18 listopada 2011 Jan Filip Staniłko Komentarz 5 min

Marek Belka zapytany w niedawnym wywiadzie, czego oczekuje od premiera odparł, „że zaskoczy pozytywnie i zapowie reformy, nawet jeśli część z nich na razie nie będzie miała znaczenia budżetowego. Trzeba je zapowiedzieć, by poprawić atmosferę wokół kraju.” No i wydaje się, że Donald Tusk wyszedł naprzeciw tym oczekiwaniom. Zapowiedział reformy, które poprawią atmosferę wokół kraju. Zresztą w poprawianiu atmosfery trudno znaleźć lepszego specjalistę w Europie.

Co dokładnie zapowiedział premier? Że deficyt sektora finansów publicznych wyniesie w 2012 r. około 3% PKB, a dług publiczny spadnie do 52% PKB. Do 2015 roku, deficyt ma zostać zredukowany do 1%. Ta konsolidacja zostanie osiągnięta następującymi środkami. Zostanie wprowadzony podatek od kopalin – w tym miedzi, srebra i gazu łupkowego. Możliwości omijania płacenia podatków, np. podatku Belki, będą eliminowane. Ograniczone lub zlikwidowane zostaną ulgi – ulgi na Internet, oraz 50% kosztów uzyskania przychodu na umowach o dzieło przy dochodach poniżej 85 tys. zł rocznie. Również ulga na dzieci zostanie uzależniona od tego progu dochodowego, ale w wypadku większej ilości dzieci, niż dwójka – wzrośnie o 50%. Premier zapowiedział dalsze używanie instrumentów finansowych w polityce prorodzinnej z utrzymaniem zasady neutralności dochodowej.

Premier, powołując się na ogólnoeuropejską sytuację kryzysową, zapowiedział znaczące reformy w systemie zabezpieczenia społecznego: ponowne podwyższenie składki rentowej o 2 punkty procentowe, zamianę automatycznej waloryzacji emerytur i rent, na dyskrecjonalną coroczną i kwotową, nałożenie na rolników posiadających więcej, niż 15 ha wymogu opłacania składki zdrowotnej, wprowadzenie rachunkowości w gospodarowaniu rolnym, powolne odchodzenie od KRUS i wprowadzanie rolników do systemu powszechnego, a także stopniowe zrównywanie wieku emerytalnego kobiet i mężczyzn i podwyższanie go do 67 lat (co kwartał o miesiąc). Nastąpić ma także przegląd uprawnień emerytalnych grup uprzywilejowanych – emerytury górnicze mają przysługiwać tylko górnikom dołowym, nowo zatrudniani pracownicy służb mundurowych mają zostać objęci powszechnym systemem emerytalnym, minimalna długość Służby ma wynosić 25 lat, a wiek emerytalny 55 lat. Do powszechnego systemu emerytalnego przejść mają też księża.

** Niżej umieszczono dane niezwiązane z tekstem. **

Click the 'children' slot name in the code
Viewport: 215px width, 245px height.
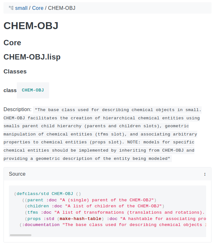coord(38,206)
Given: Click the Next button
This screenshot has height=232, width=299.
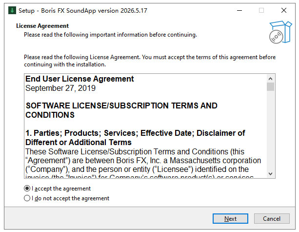Looking at the screenshot, I should tap(230, 218).

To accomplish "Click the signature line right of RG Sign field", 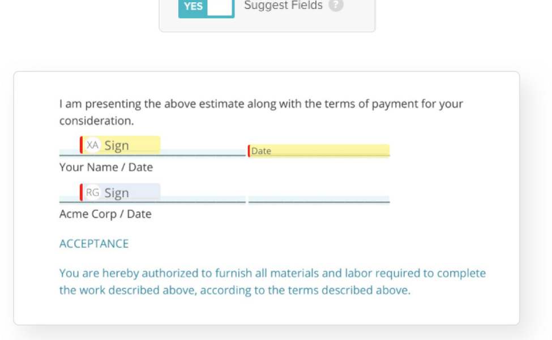I will click(203, 200).
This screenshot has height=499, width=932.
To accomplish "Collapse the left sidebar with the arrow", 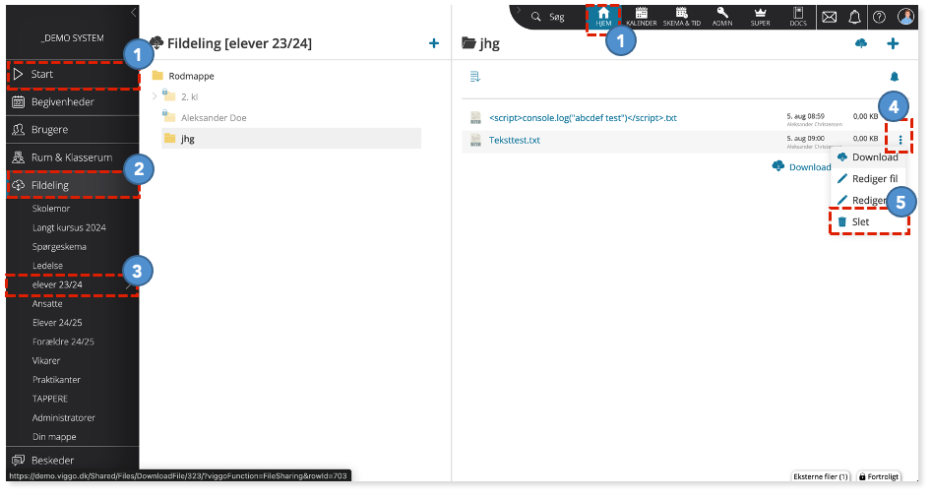I will tap(133, 13).
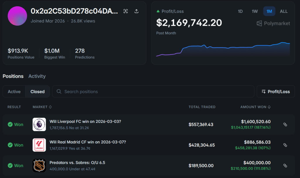300x178 pixels.
Task: Click the share upload icon beside address
Action: point(136,11)
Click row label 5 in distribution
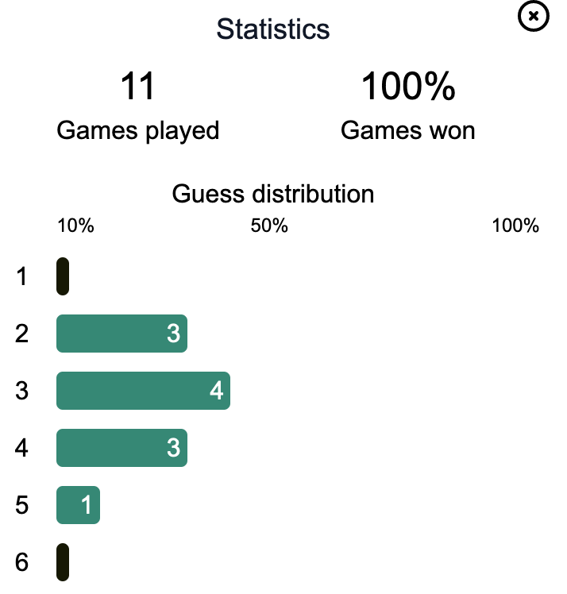Screen dimensions: 567x594 (x=21, y=505)
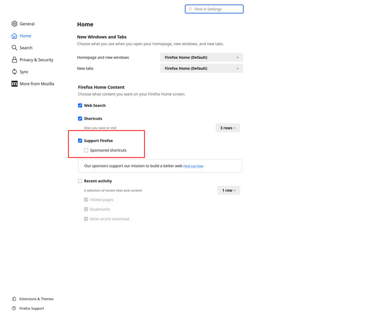Screen dimensions: 365x322
Task: Follow the Find out how link
Action: click(193, 166)
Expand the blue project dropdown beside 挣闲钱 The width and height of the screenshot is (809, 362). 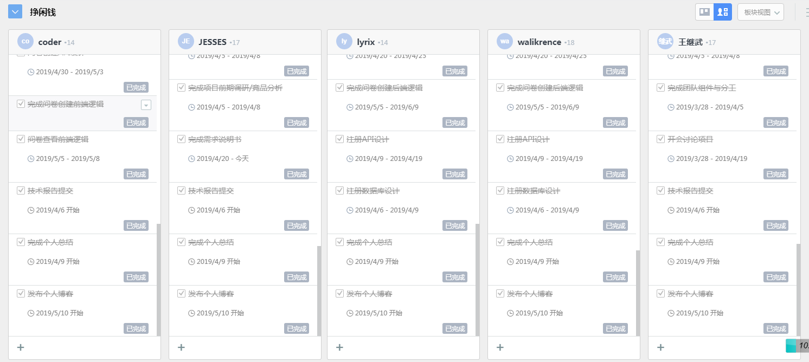point(15,11)

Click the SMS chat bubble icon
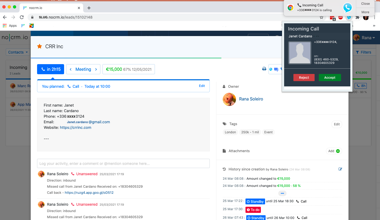[x=276, y=69]
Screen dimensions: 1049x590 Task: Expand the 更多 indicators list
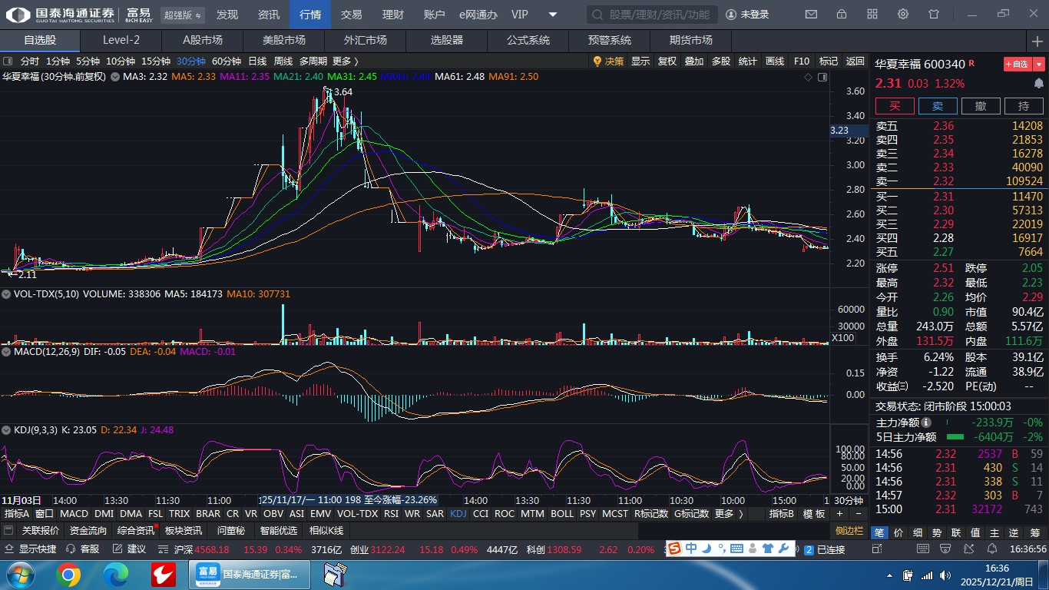click(x=728, y=514)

Donald Tusk zapowiedział także regularnie raportowaną deregulację, lepszy system stanowienia prawa, który ma ustanawiając nowe przepisy, likwidować stare oraz obcięcie o połowę liczby zawodów regulowanych. Administracja – kierowana przez nowe samodzielne ministerstwo – ma stosować nowoczesne techniki informatyczne, które w urzędach i sądach mają skrócić czas rozpatrywania spraw o 1/3. Ma być także sprawniejsza i wydawać pozwolenia na budowę w szybkim tempie.

Premier wygłosił cały passus o roli siły w UE i zapowiedział utrzymanie wydatków na armię „na poziomie natowskim” oraz podwyżki o 300 zł dla policjantów i żołnierzy. Donald Tusk sformułował również pewien rodzaj doktryny obecności polski w Europie – dziś mamy unikatową okazję gonić (ale czy również dogonić?) kraje zachodu, ale musimy dbać o to, by być w silnym rdzeniu EU. Innymi słowy, mamy siedzieć przy stole, a nie być w karcie dań. Odnośnie polityki krajowej, premier zdefiniował rolę koalicji PO-PSL jako wielkiego centrum, które chroni Polaków przed ekstremistami z lewa i prawa, i które nie zamykając oczu na zmiany obyczajowe – szczególnie równouprawnienie płci – zajmuje się bezpieczeństwem i dobrobytem obywateli, a nie wojowaniem z krzyżem.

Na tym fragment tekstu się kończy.